Stated task: Copy out, word for word, the whole passage on a performance indicator for defensive backs in pass coverage.

To measure that credit we wanted to come up with a [Key Performance Indicator](https://en.wikipedia.org/w/index.php?title=Performance_indicator) (KPI) for the effectiveness of [defensive backs](https://en.wikipedia.org/w/index.php?title=Defensive_back). Ideally we sought one number to answer: what player is most effective at pass coverage?

That established, we agree with what [Burke also wrote 2010](http://archive.advancedfootballanalytics.com/2010/03/measuring-defensive-playmakers.html) "the truth is no objective, quantitative football statistic will ever capture every individual contribution of a player", so we tried to limit the scope of what our KPI indicated. Our SME emphasized that the most important thing for a defensive back was not letting someone get behind you. Coaches are typically okay with giving up "cheap stuff" to help prevent a long touchdown pass. We thought if we looked at the defenders who are scored on, we could then measure the distance between the receiver and DB, as a matter of finding the "burn factor", i.e., how badly the defender was beat or "burned" by the wide receiver. We were also interested in measuring said distance between the two players on non-scoring receptions as well.

Collected material:
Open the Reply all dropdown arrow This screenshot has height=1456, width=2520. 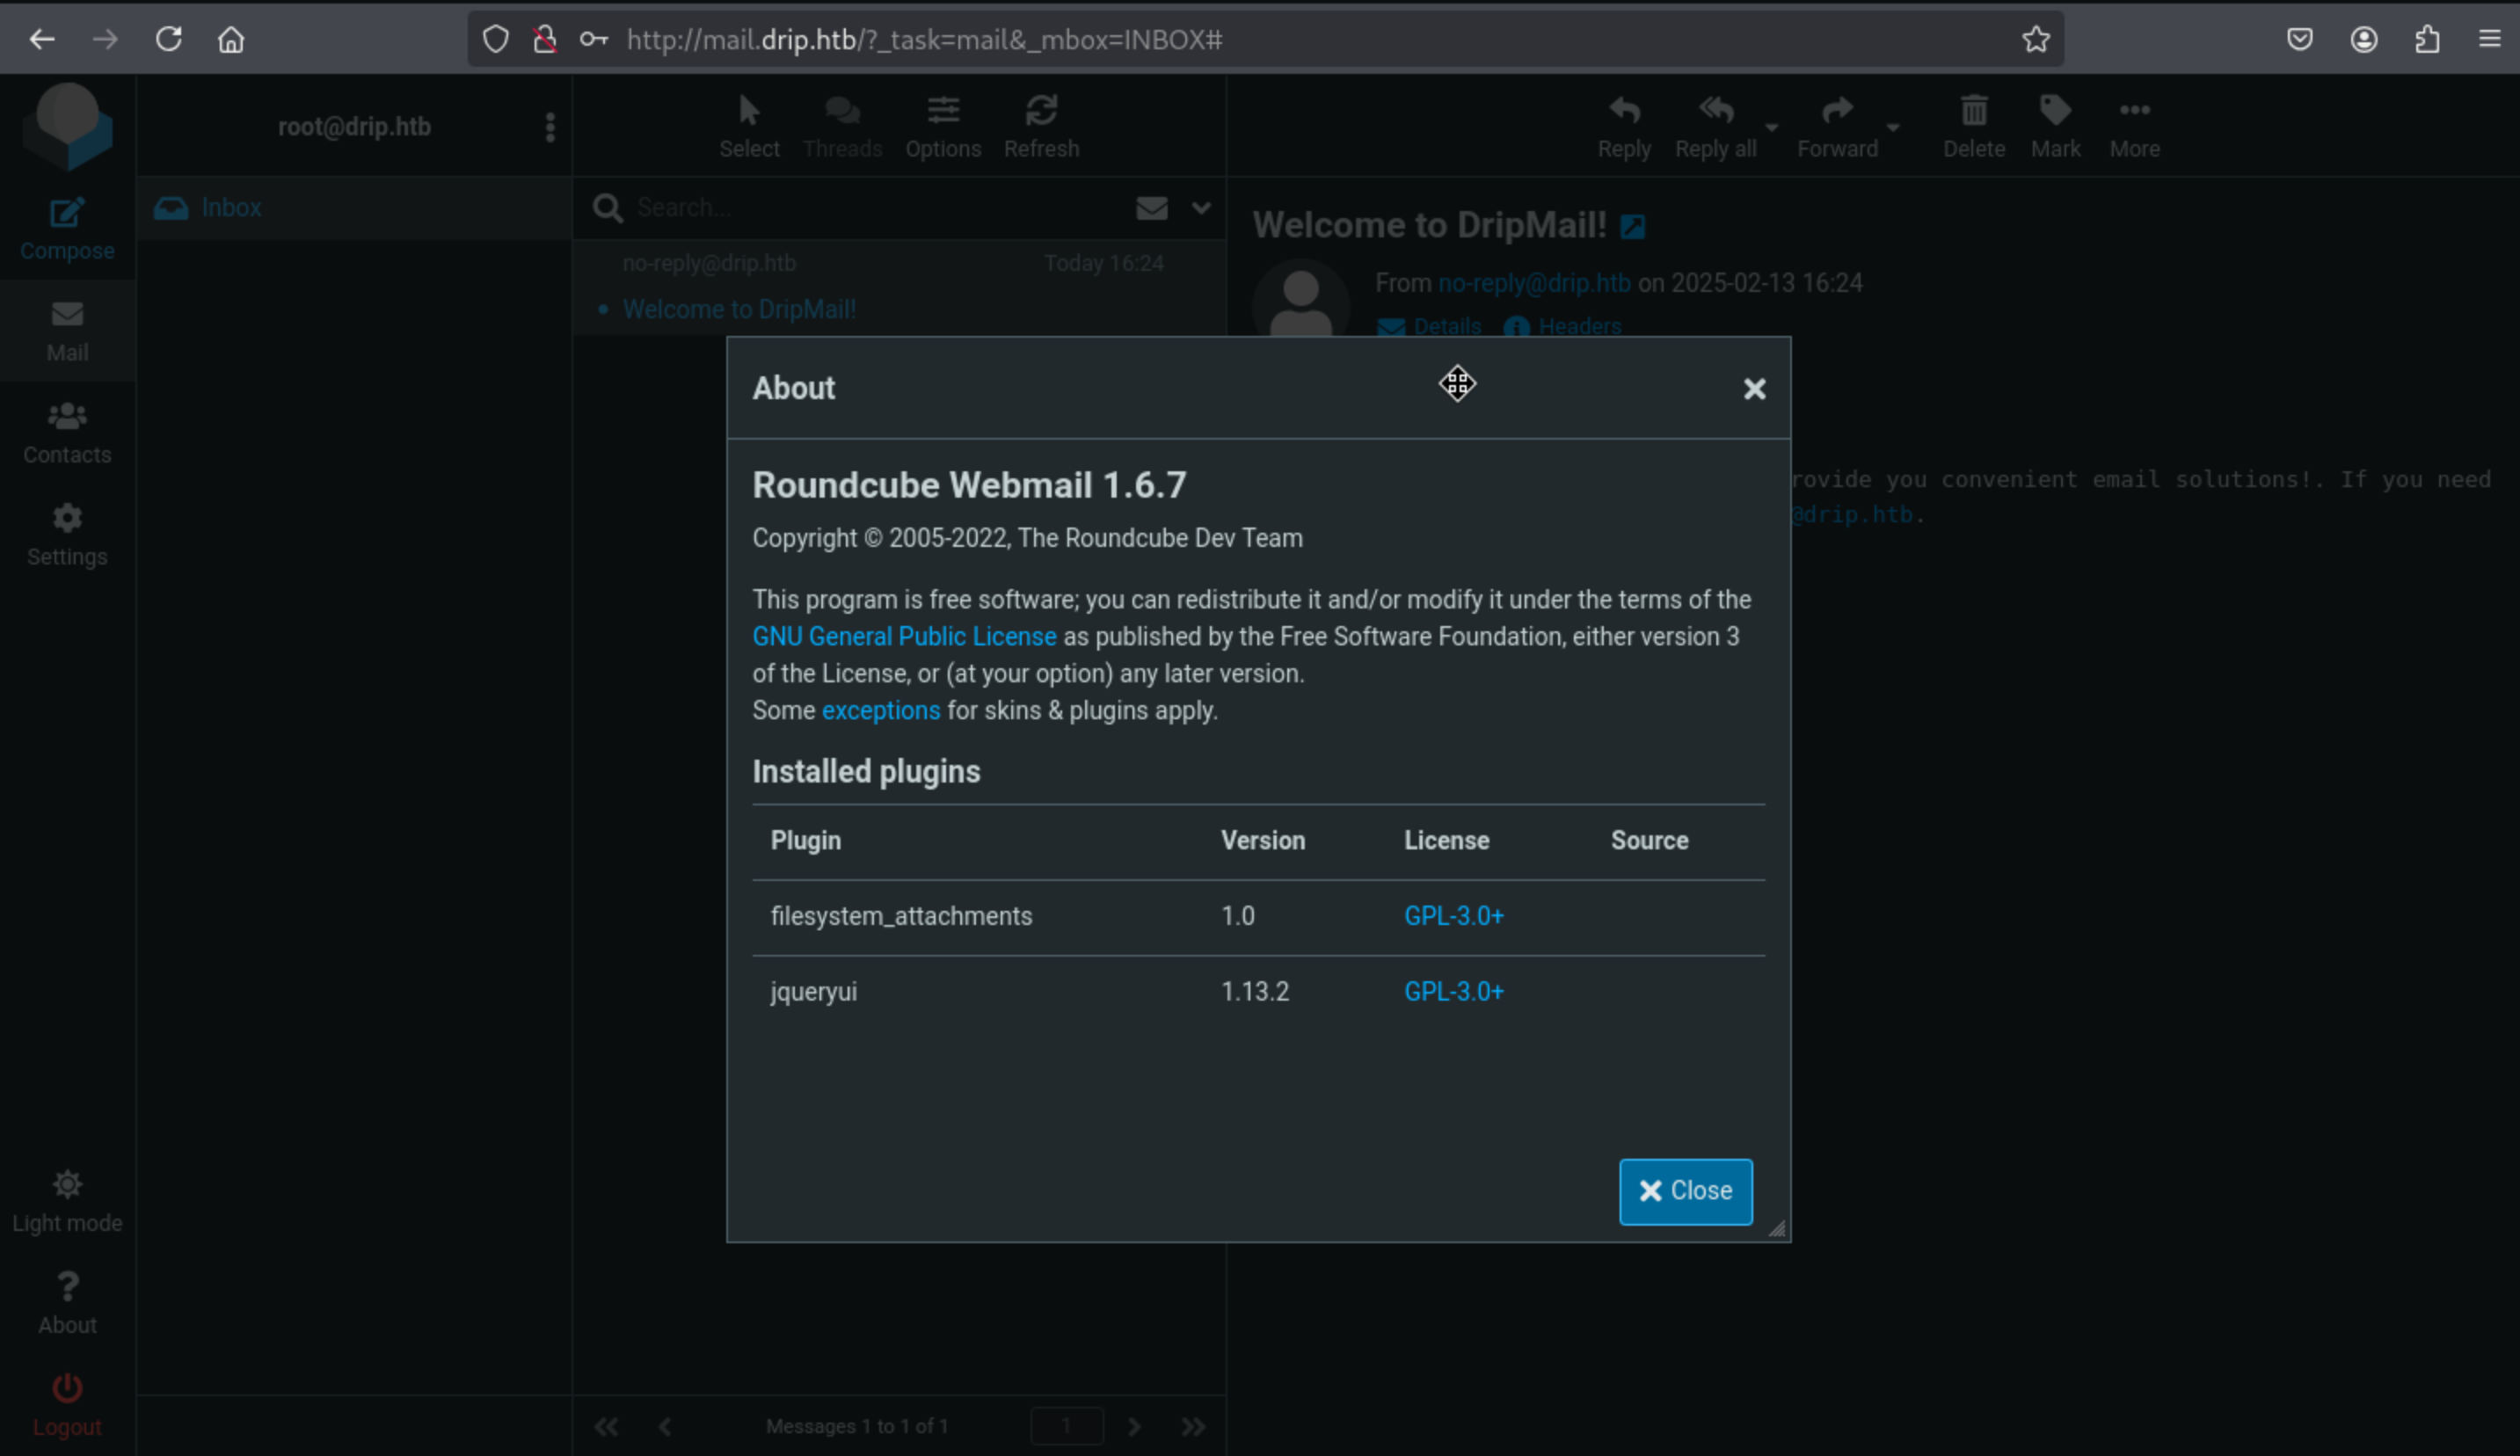[x=1771, y=128]
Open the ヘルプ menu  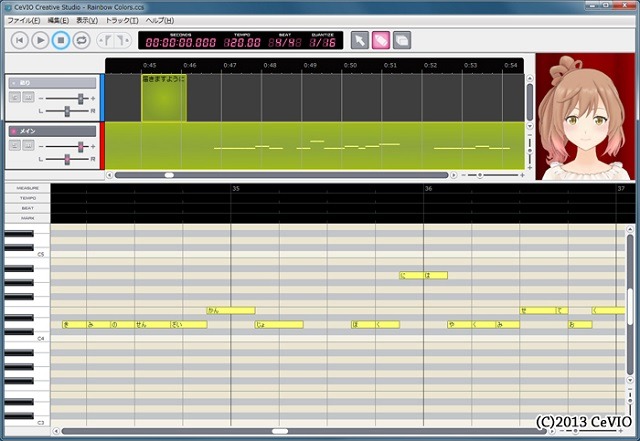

Expected answer:
To measure that credit we wanted to come up with a [Key Performance Indicator](https://en.wikipedia.org/w/index.php?title=Performance_indicator) (KPI) for the effectiveness of [defensive backs](https://en.wikipedia.org/w/index.php?title=Defensive_back). Ideally we sought one number to answer: what player is most effective at pass coverage?

That established, we agree with what [Burke also wrote 2010](http://archive.advancedfootballanalytics.com/2010/03/measuring-defensive-playmakers.html) "the truth is no objective, quantitative football statistic will ever capture every individual contribution of a player", so we tried to limit the scope of what our KPI indicated. Our SME emphasized that the most important thing for a defensive back was not letting someone get behind you. Coaches are typically okay with giving up "cheap stuff" to help prevent a long touchdown pass. We thought if we looked at the defenders who are scored on, we could then measure the distance between the receiver and DB, as a matter of finding the "burn factor", i.e., how badly the defender was beat or "burned" by the wide receiver. We were also interested in measuring said distance between the two players on non-scoring receptions as well.